According to the text on estimating insulin secretion, how old is the plasma insulin assay?

---------- Supplied text ----------

Section 5: Methodology for Quantifying Insulin Release in Man

Rationale and Methods for the Estimation of Insulin Secretion in a Given Patient

From Research to Clinical Practice

Philippe Vague, and Loan Nguyen

From the Department of Nutrition, Endocrinology, and Metabolic Diseases, CHU Timone, Marseille, France

Although the plasma insulin assay is now 40 years old, it is not widely used in clinical practice. However, simple methods (such as the various indexes relating fasting insulin to fasting glucose), the increase in plasma insulin at the 30th minute of an oral glucose tolerance test, and the increase in insulin or C-peptide after stimulation by glucagon are relatively reliable compared with more sophisticated approaches to assess ß-cell sensitivity to glucose, kinetics of insulin secretion, residual insulin secretion, or insulin sensitivity. But these measures are of no decisive help in distinguishing between the various forms of impaired fasting glucose or non–insulin-dependent diabetes, such as type 2 diabetes, slow type 1 diabetes, the various forms of maturity-onset diabetes of the young, or the mitochondrial genome defects. No data are available to show that the measurement of plasma insulin may be of help to adapt the treatment of a diabetic patient, except for the need of insulin therapy. There are some suggestions that fasting plasma insulin and, more precisely, the homeostasis model assessment indexes may help to predict the progression toward diabetes or the progressive deterioration of ß-cell function in diabetic patients.

---------- Record extracts ----------

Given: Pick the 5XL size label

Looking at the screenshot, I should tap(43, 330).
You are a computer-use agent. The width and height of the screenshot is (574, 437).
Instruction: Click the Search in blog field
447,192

----------

Output for this exercise :: The plasma insulin assay is 40 years old.